EXERCISE AIM:
Set down every entry exactly as it stands, omitting any picture.

ENTRIES SUPPLIED:
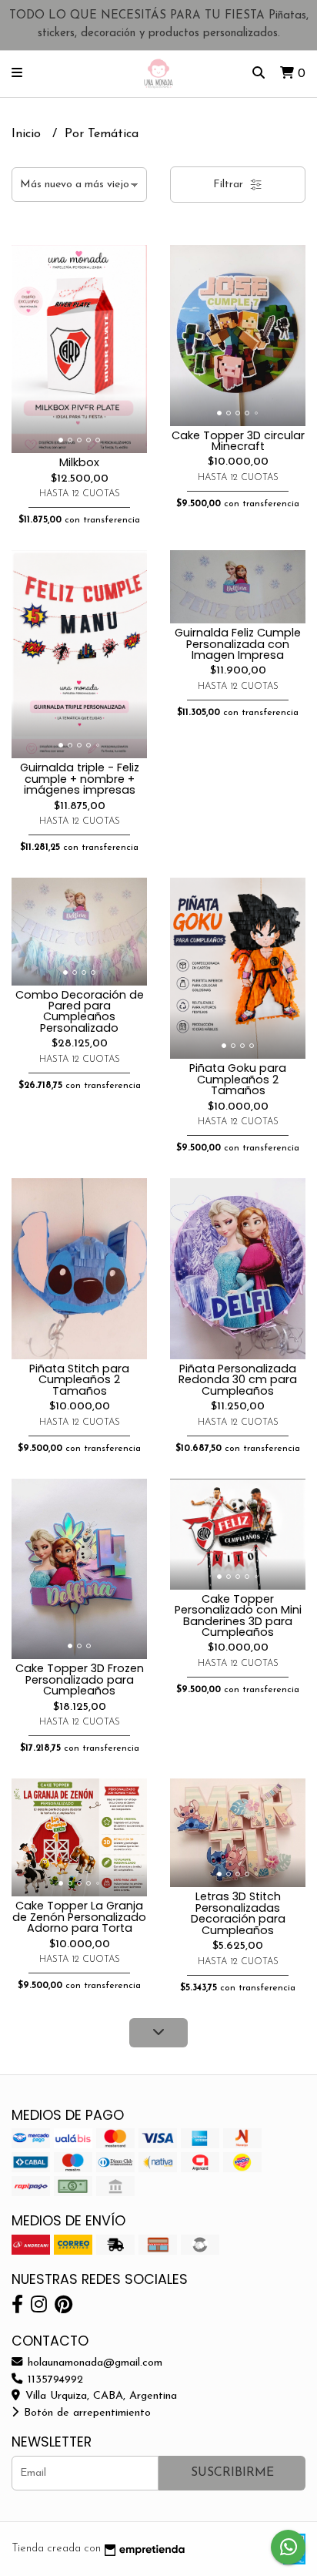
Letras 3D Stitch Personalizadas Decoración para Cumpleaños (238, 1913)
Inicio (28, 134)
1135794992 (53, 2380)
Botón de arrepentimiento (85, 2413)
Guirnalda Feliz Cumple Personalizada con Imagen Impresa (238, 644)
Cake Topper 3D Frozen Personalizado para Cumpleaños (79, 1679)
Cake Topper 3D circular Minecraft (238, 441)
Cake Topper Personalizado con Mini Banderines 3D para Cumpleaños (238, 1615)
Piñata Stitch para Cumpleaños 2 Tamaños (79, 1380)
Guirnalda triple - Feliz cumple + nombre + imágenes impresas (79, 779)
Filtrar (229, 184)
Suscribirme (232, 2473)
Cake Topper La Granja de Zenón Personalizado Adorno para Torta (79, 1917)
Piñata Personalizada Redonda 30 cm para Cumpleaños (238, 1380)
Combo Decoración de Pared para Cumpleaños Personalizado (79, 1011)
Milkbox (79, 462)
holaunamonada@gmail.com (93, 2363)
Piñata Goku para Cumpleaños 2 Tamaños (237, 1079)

WRITTEN SOLUTION:
Letras 3D Stitch Personalizadas Decoración para Cumpleaños (238, 1913)
Inicio (28, 134)
1135794992 (53, 2380)
Botón de arrepentimiento (85, 2413)
Guirnalda Feliz Cumple Personalizada con Imagen Impresa (238, 644)
Cake Topper 3D Frozen Personalizado para Cumpleaños (79, 1679)
Cake Topper 3D circular Minecraft (238, 441)
Cake Topper Personalizado con Mini Banderines 3D para Cumpleaños (238, 1615)
Piñata Stitch para Cumpleaños 2 Tamaños (79, 1380)
Guirnalda triple - Feliz cumple + nombre + imágenes impresas (79, 779)
Filtrar (229, 184)
Suscribirme (232, 2473)
Cake Topper La Granja de Zenón Personalizado Adorno para Torta (79, 1917)
Piñata Personalizada Redonda 30 cm para Cumpleaños (238, 1380)
Combo Decoración de Pared para Cumpleaños Personalizado (79, 1011)
Milkbox (79, 462)
holaunamonada@gmail.com (93, 2363)
Piñata Goku para Cumpleaños 2 Tamaños (237, 1079)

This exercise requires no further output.